The book discusses 10 companies, and Gardner analyzed each of them using only the financial information that was available to Buffett before he bought them. The author searched for and studied annual reports published decades ago, analyst research, annual financial performance directories from Moody's, and other often little-known sources.
In addition, the book includes never-before-covered materials, such as Buffett's letter to Ben Graham about the annual reports of Greif and Hochschild Kohn companies.
Gardner's research reveals Buffett's approach. He went beyond traditional metrics in search of quality businesses and paid attention to things like brand strength and positioning. This was long before it became a standard approach in value stock investing, notes the Financial Times.
"Anyone who analyzed the same stocks as Buffett could say they were cheap," writes Gardner about Marshall-Wells. But not many, like Buffett, analyzed the stocks of a Duluth, Minnesota hardware wholesaler.

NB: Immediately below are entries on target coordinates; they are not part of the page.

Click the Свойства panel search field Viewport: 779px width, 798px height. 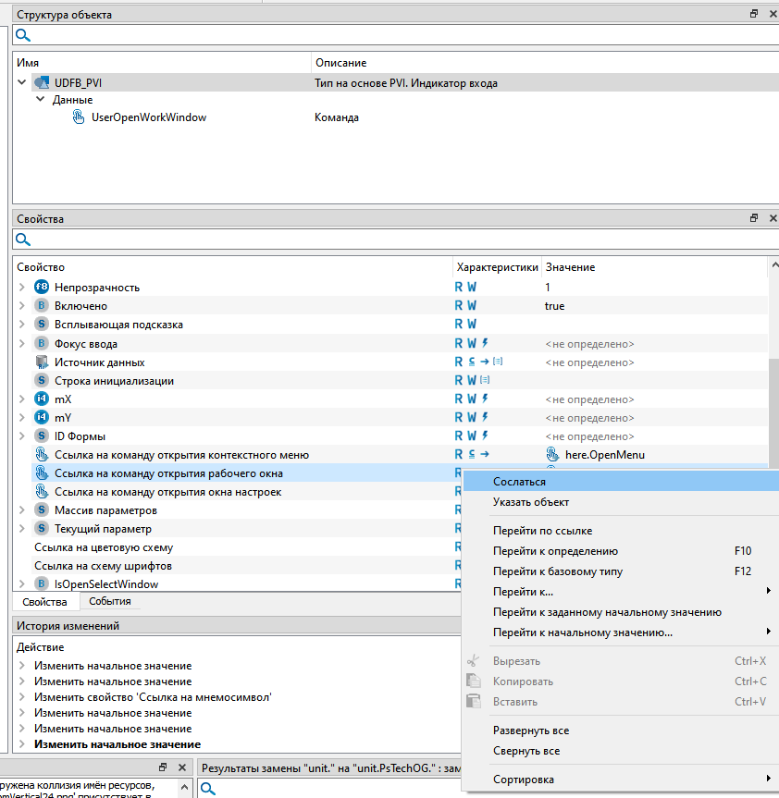(389, 240)
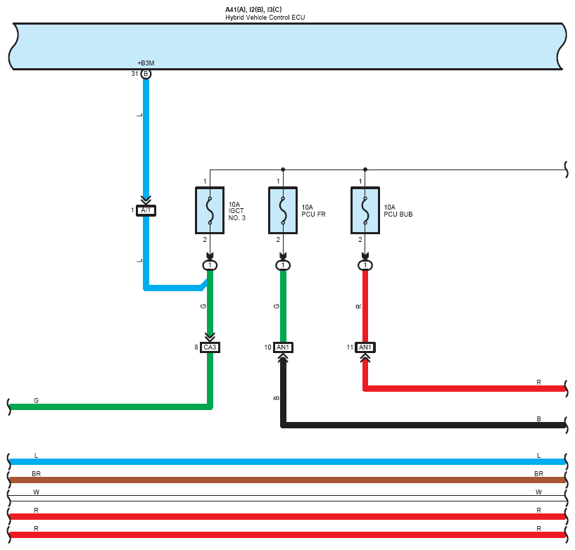Select the black B wire from AN1
The width and height of the screenshot is (575, 550).
422,424
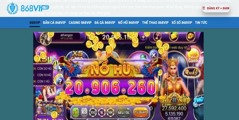Click the Tự Quay auto-spin button
This screenshot has width=239, height=120.
point(141,113)

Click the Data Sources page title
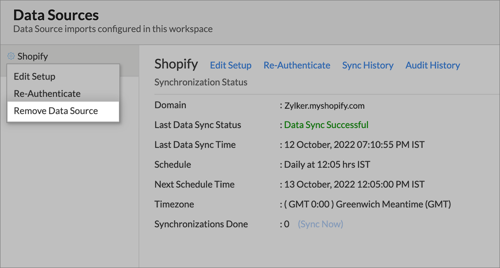(x=56, y=15)
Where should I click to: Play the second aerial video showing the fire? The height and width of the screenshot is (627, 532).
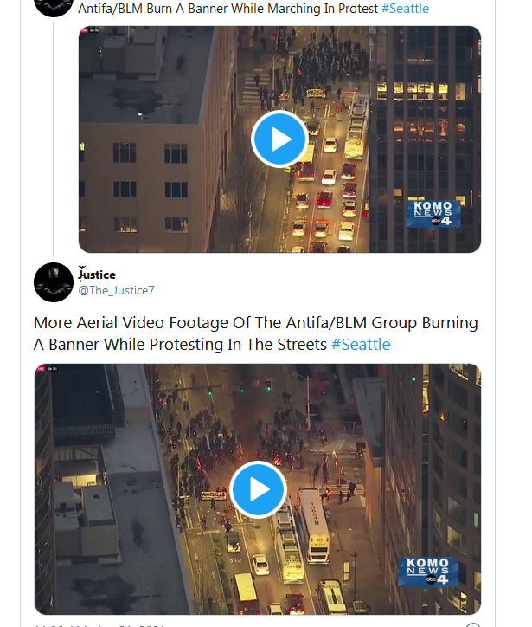tap(258, 489)
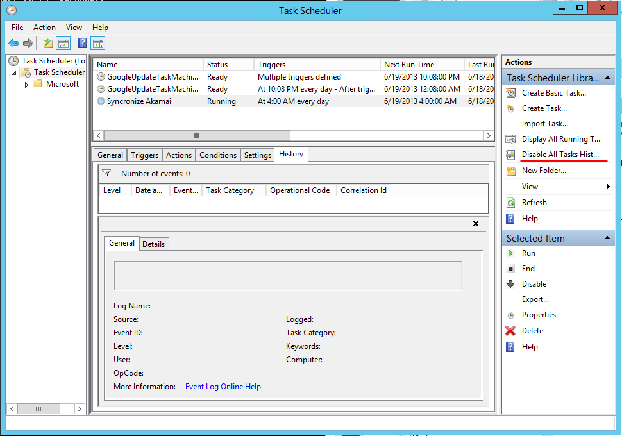Click the Up One Level folder icon
The width and height of the screenshot is (622, 436).
(x=48, y=43)
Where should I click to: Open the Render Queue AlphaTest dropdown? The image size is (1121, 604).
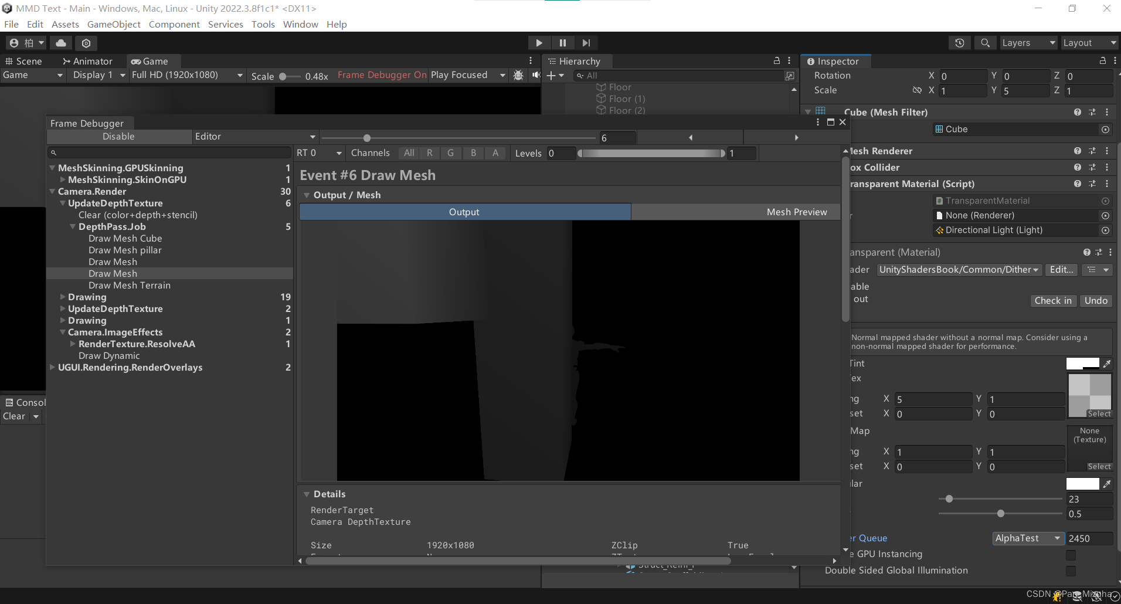point(1028,538)
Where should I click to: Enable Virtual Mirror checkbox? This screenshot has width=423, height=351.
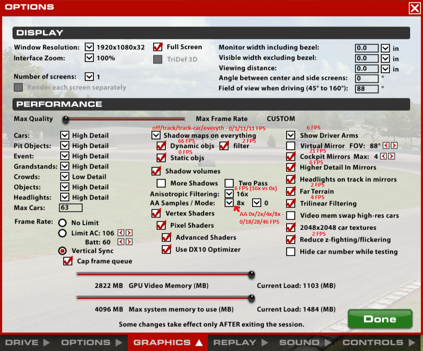click(291, 146)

The book shows Buffett's diligence, patience, and willingness to make big bets, notes Wall Street Journal columnist Jason Zweig. Buffett, decades before becoming a famous investor, visited company headquarters and bombarded their management with questions. For example, he once showed up at the production of Greif Bros., a manufacturer of barrels and containers, and spent several hours asking a regular employee about barrels.

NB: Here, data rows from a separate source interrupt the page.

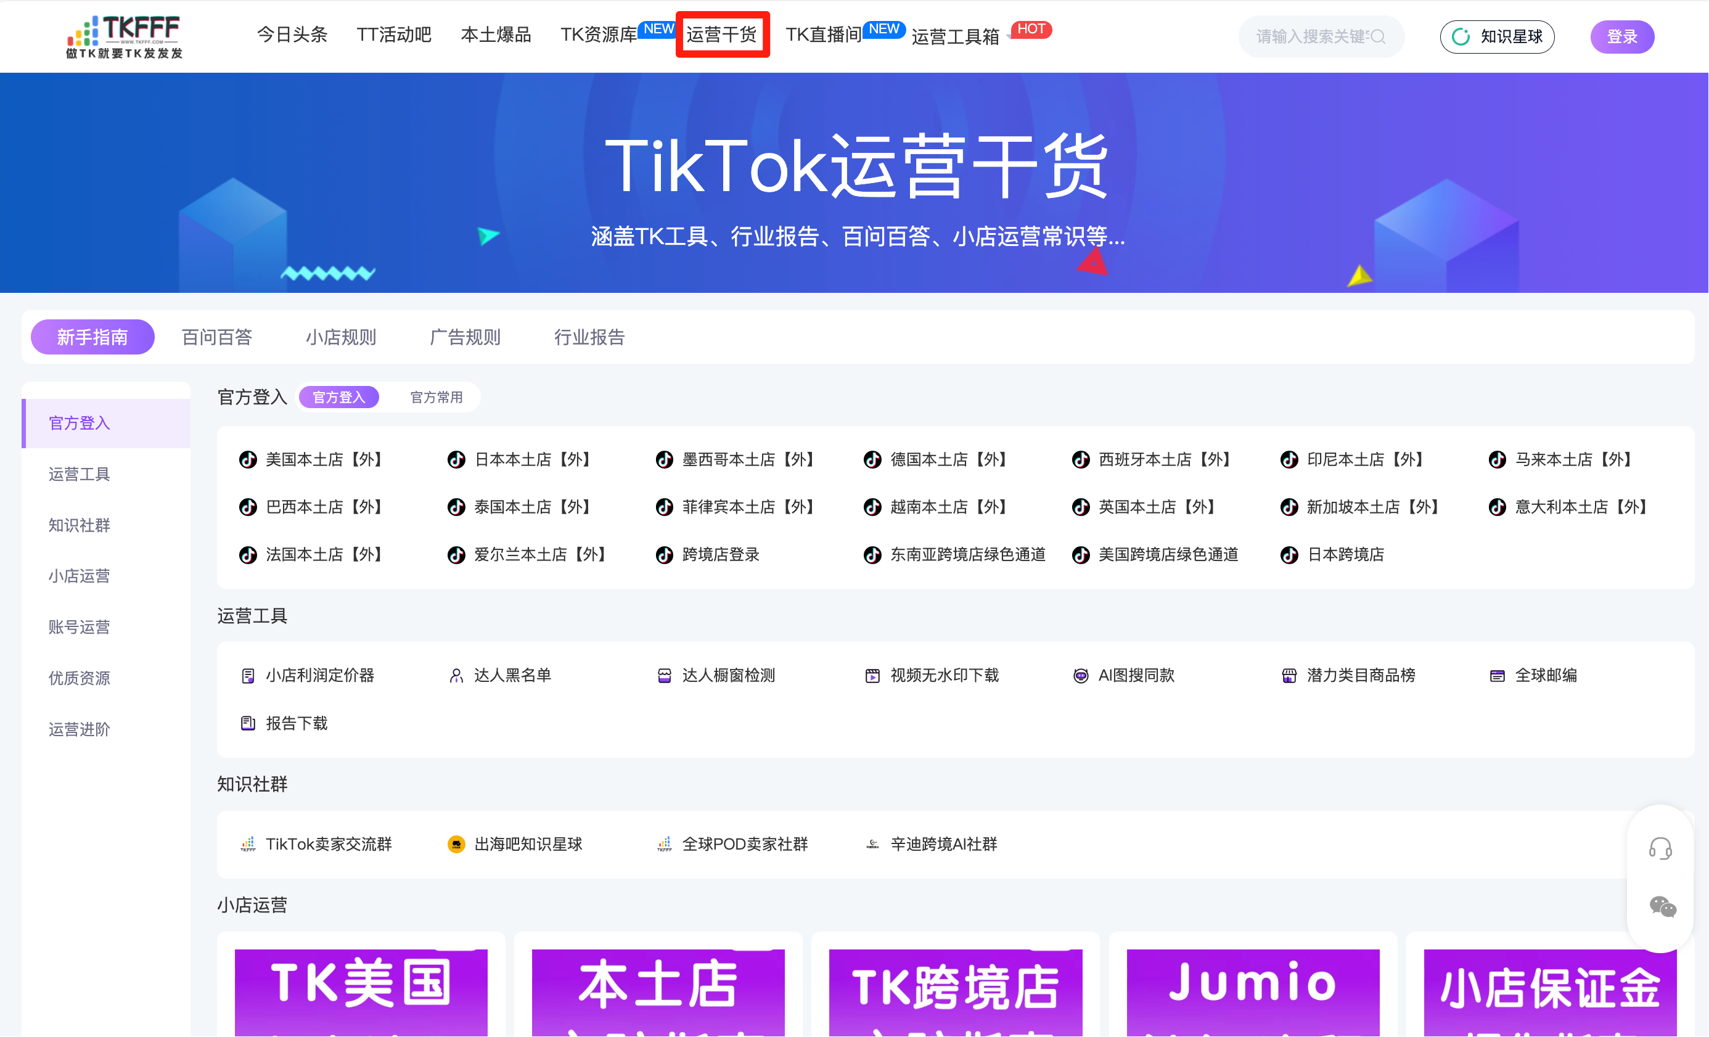Open 达人黑名单 person icon
This screenshot has width=1709, height=1037.
click(456, 676)
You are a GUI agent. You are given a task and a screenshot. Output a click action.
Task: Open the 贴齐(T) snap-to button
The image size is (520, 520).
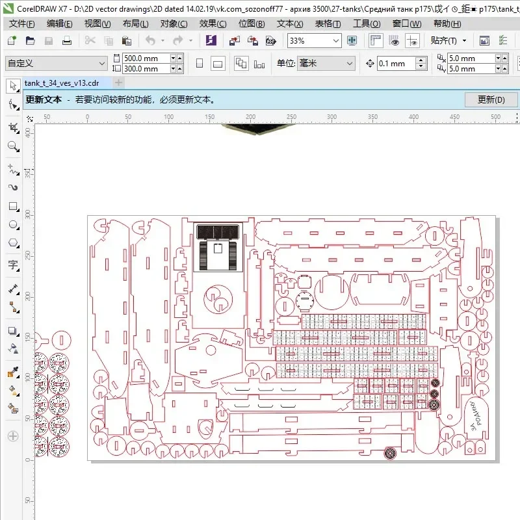click(x=448, y=40)
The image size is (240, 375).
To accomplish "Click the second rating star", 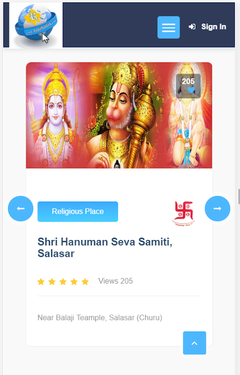I will pos(52,282).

In 1964, a scandal erupted involving a subsidiary of American Express in the storage of vegetable oil. Buffett and his assistant visited countless restaurants, hotels, and retail stores to ensure that the demand for Amex traveler's checks and credit cards was not affected.
Union Street Railway shares changed hands so rarely that Buffett had to place an ad in the local New Bedford, Massachusetts newspaper, offering local shareholders to sell him shares. It took him more than two years to buy a significant amount of them.

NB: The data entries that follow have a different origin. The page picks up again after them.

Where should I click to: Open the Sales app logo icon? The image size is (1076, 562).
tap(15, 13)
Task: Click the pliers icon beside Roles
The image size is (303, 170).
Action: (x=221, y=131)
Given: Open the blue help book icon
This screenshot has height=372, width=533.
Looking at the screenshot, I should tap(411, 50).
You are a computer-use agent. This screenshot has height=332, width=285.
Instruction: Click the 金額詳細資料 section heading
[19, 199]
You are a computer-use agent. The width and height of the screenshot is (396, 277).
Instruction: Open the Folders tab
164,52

Another of the most important components of Buffett's early success was courage and willingness to make large bets. As Gardner writes, "great investment ideas are rare; Buffett seized them whenever he discovered them." In 1950, he invested about a quarter of the assets of Buffett's investment partnership in Marshall-Wells. By 1951, more than half of the portfolio was in the insurer Geico. By 1966, the stake in American Express had grown to nearly 40% of all assets.

Why This Matters
Can anyone today do what Buffett did back then? This question is posed by Wall Street Journal columnist Jason Zweig, who edited the updated edition of Benjamin Graham's classic book "The Intelligent Investor." Buffett called it "by far the best book on investing ever written." In some ways, it should be even easier, as information is now publicly available. But in many ways, it is much more difficult. Markets are much more efficient, lucrative deals have virtually disappeared, and everyone "wants to fish" in the same places, notes Zweig.
In response to Zweig's request to comment on the lessons investors can learn from the book, Buffett replied that he would do so at the annual Berkshire Hathaway shareholders meeting. It is scheduled for May 3, 2025.